In the Fourth Judicial District of Minnesota case, Jerry Moore v. Don Allen & John Hoff (Case No. 27-cv-09-17778), the plaintiff was awarded damages of $35,000 for lost wages and $25,000 for emotional distress in his tortious interference with contract claim, according to an article in the Minneapolis Star-Tribune. Moore, the former director of the Jordan Area Community Council, sued Hoff in June 2009, blaming the blogger for his termination by the University of Minnesota, where Moore was hired to study mortgage foreclosure economics by the university's Urban Research & Outreach/Engagement Center. Don Allen was dropped from the case as a defendant after he and Moore reached a settlement and later testified at trial against Hoff.
Moore alleged Hoff, blogging as his alter ego Johnny Northside, created a "defamation zone" through five posts, one of which alleged Moore was involved in a "high-profile fraudulent mortgage" out of which former realtor Larry Maxwell was convicted and sentenced to a 16-year prison term. Moore was not a defendant in the Maxwell case. Moore was fired the day after a Hoff blog post about him appeared.
District Judge Denise D. Reilly tossed four of the five purportedly libelous posts as not being susceptible to a defamatory meaning, but rather, constituting Hoff's opinion.

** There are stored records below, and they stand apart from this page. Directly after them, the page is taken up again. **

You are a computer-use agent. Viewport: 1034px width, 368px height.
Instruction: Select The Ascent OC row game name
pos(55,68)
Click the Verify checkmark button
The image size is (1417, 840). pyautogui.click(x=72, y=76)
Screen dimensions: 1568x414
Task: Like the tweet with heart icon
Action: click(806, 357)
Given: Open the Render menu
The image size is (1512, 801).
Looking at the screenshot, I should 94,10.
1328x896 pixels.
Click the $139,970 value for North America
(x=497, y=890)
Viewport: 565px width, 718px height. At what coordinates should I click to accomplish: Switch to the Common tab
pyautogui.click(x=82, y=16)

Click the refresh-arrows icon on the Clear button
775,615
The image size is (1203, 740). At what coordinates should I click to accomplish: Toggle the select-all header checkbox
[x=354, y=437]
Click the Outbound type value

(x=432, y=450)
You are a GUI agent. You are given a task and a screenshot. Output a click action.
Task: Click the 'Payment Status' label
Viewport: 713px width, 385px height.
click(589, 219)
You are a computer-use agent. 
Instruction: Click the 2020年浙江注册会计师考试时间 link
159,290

The jury, however, found that Hoff interfered with Moore's employment relationship with UM that resulted in Moore's ouster. Hoff allegedly took credit for Moore's dismissal in a subsequent post.
Hoff, who alleged his post was truthful and that he had the documentation to back his linking of the plaintiff to the mortgage debacle, is expected to appeal the verdict. Some media law experts and court watchers fret that the verdict against Hoff could have a chilling effect on citizen journalism and believe the decision will be overturned on First Amendment grounds, while others cite appellate courts' deference toward jury verdicts.